1970 yılında da olayların önü alınamaz. Mart ayında, İstanbul’da konferans veren bir Amerikalı profesörü protesto eden öğrenciler, “Kahrolsun Amerikan uşakları”, “Yankee go home!” sloganları eşliğinde un ve yumurta atarlar. Haziran ayında on binlerce öğrenci ve öğretim üyesi Ankara’da “Anayasa’ya saygı” yürüyüşü düzenlerler.  Diğer taraftan da sağcılar, mini etekli kızlarla uzun saçlı ve favorili erkeklere saldırırlar.

Öğrencilerin yanı sıra işçi kesimi de huzursuzdur. 15 Haziran sabahı İstanbul’da DİSK’in çağrısı üzerine binlerce işçi direnişe geçer. Cumhuriyet tarihinin ilk büyük işçi hareketi olarak anılan eylemler İstanbul’un dışına taşarak Anadolu’ya yayılır.

Görev 1 ▸
Aşağıdaki satırlardan kaçında "target" dizesi geçtiğini say ve yalnızca bu sayıyı yaz. Büyük-küçük harf ayrımı dikkate alınmalı.

Verilen veriler ▸
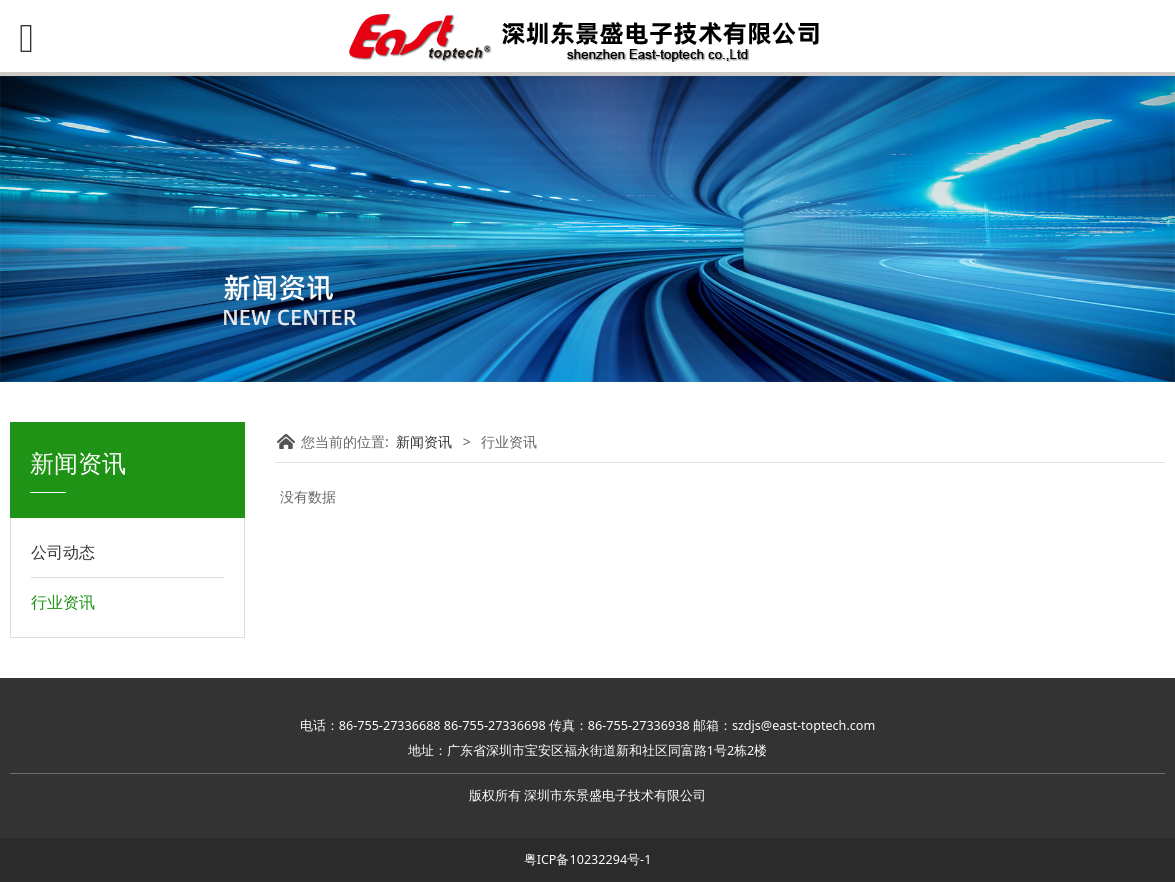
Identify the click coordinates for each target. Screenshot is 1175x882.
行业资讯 (63, 602)
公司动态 (63, 552)
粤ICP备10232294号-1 (588, 859)
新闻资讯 (424, 441)
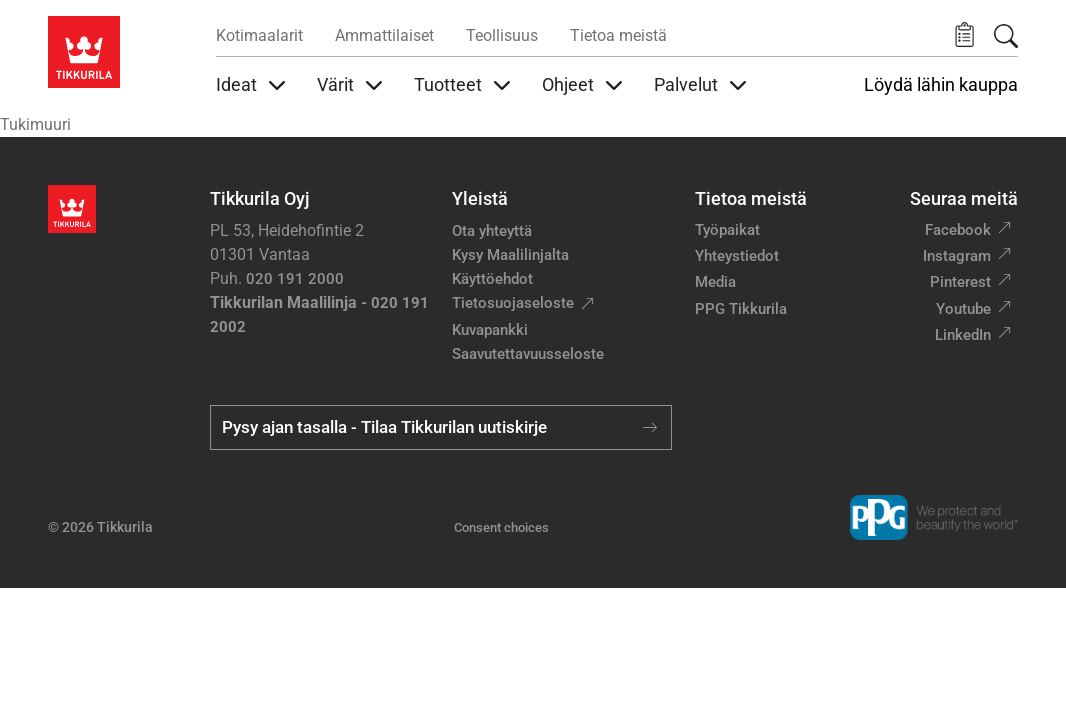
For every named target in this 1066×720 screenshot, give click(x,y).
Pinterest (960, 282)
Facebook (958, 230)
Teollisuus (502, 35)
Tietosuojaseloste (513, 303)
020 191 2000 (295, 279)
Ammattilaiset (384, 35)
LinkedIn (963, 335)
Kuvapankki (490, 330)
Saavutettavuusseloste (528, 354)
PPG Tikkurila (741, 309)
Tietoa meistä (618, 35)
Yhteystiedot (737, 256)
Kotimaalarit (259, 35)
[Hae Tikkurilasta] (1006, 36)
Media (715, 282)
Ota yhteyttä (492, 231)
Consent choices (501, 527)
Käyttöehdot (492, 279)
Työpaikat (727, 230)
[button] (964, 35)
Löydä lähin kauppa (941, 85)
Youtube (963, 309)
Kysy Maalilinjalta (510, 255)
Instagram (957, 256)
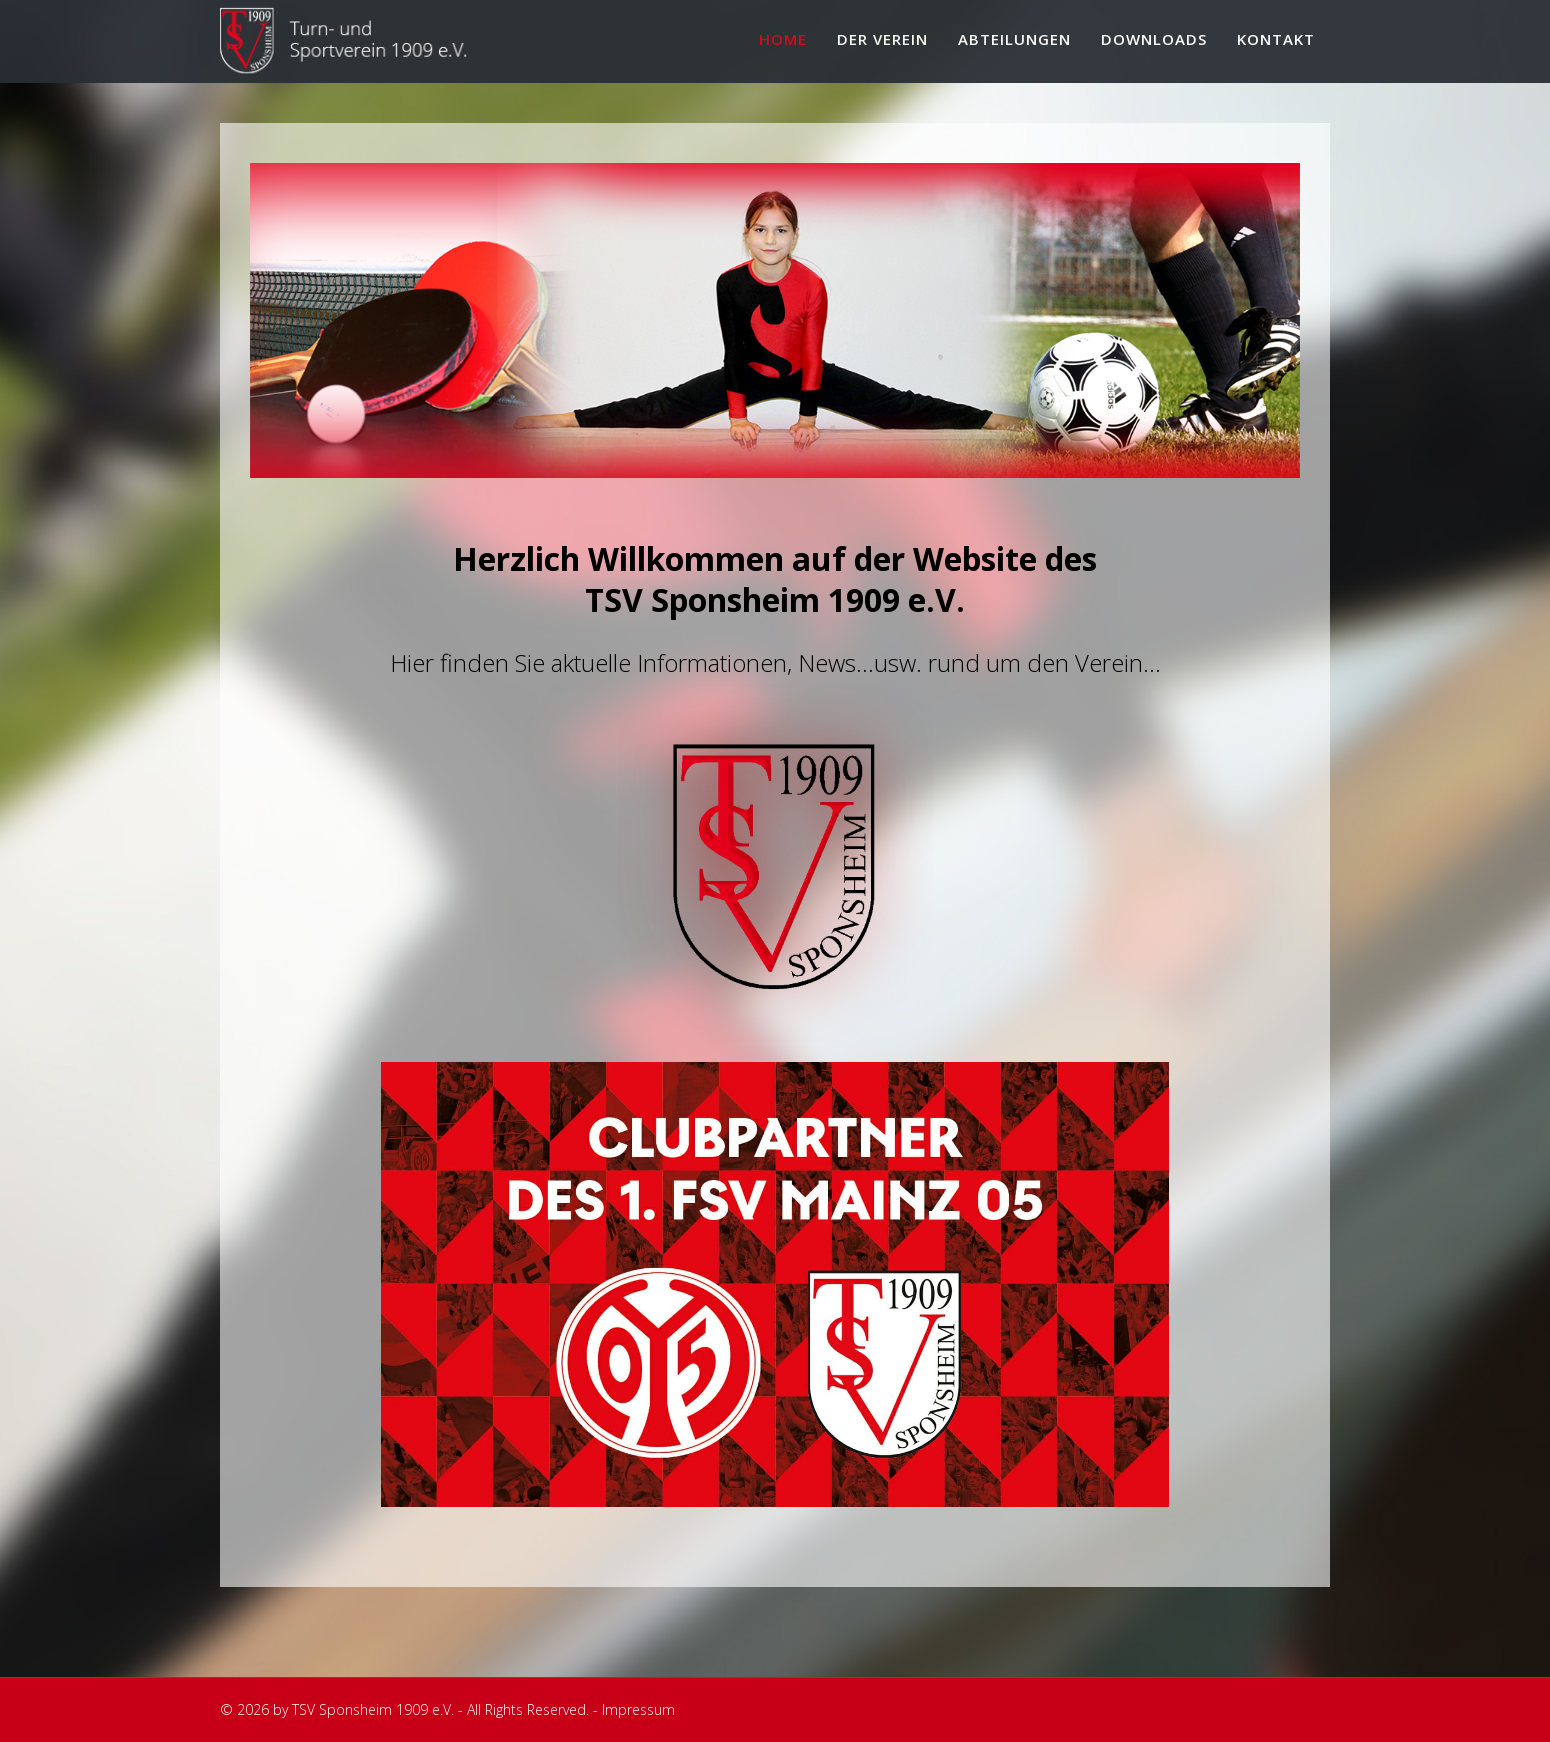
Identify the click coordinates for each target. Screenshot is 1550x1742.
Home (783, 39)
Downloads (1154, 39)
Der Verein (882, 39)
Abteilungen (1014, 39)
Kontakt (1276, 39)
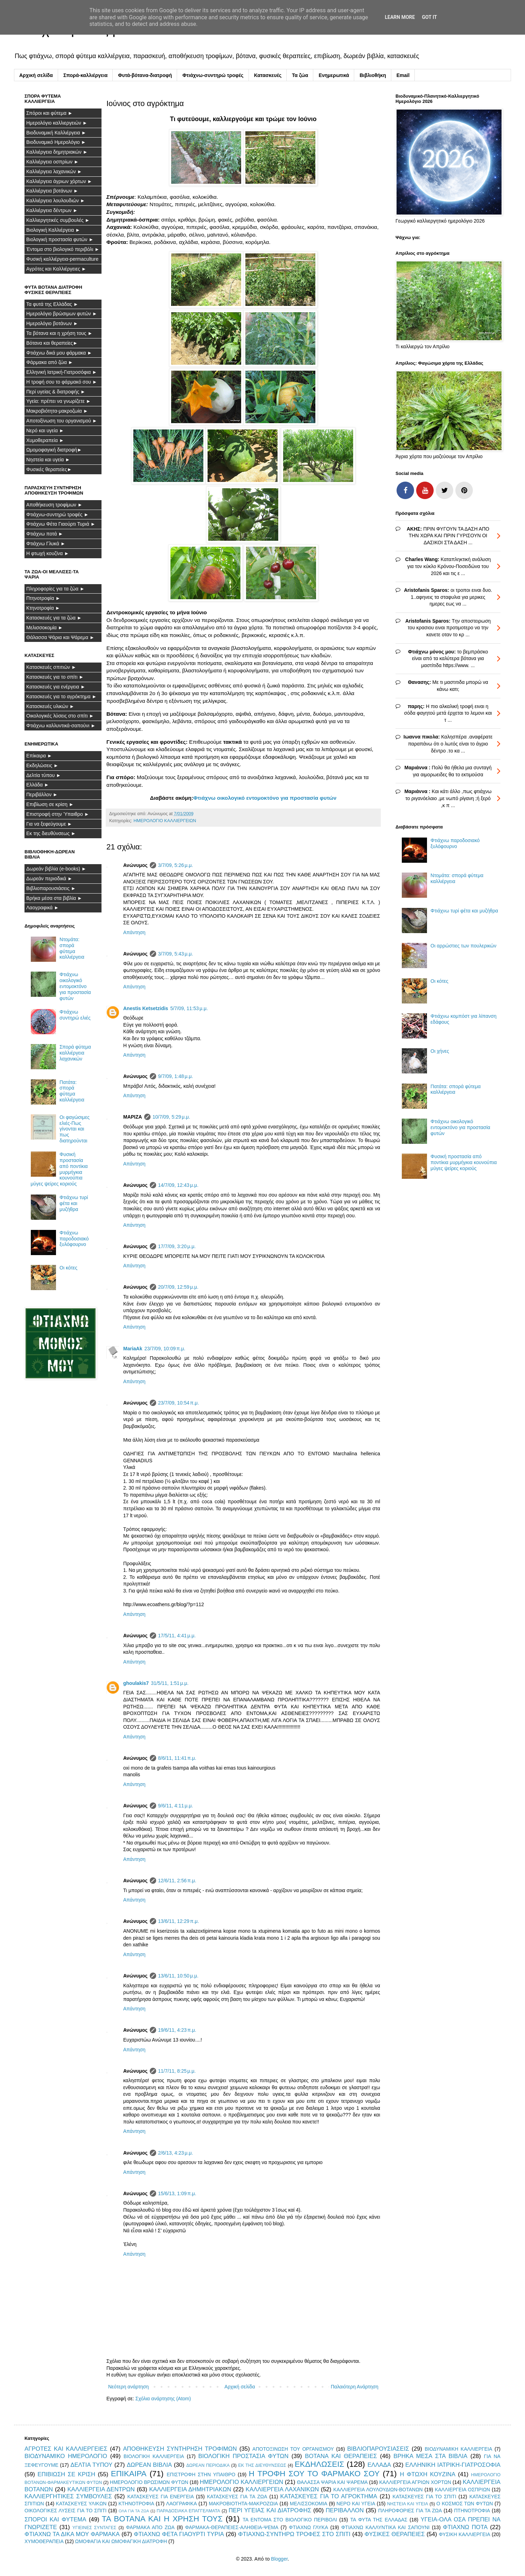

Görev 2 ▸
Yukarıdaki metinde "Öğrencilerin yanı sıra" ile "taşarak Anadolu’ya yayılır." arasındaki bölümü, ikisi de dahil olmak üzere yeniden yaz ve bu bölümde "işçi" sözcüğünü "emekçi" ile değiştir.

Tam yanıt 1 ▸
3

Tam yanıt 2 ▸
Öğrencilerin yanı sıra emekçi kesimi de huzursuzdur. 15 Haziran sabahı İstanbul’da DİSK’in çağrısı üzerine binlerce emekçi direnişe geçer. Cumhuriyet tarihinin ilk büyük emekçi hareketi olarak anılan eylemler İstanbul’un dışına taşarak Anadolu’ya yayılır.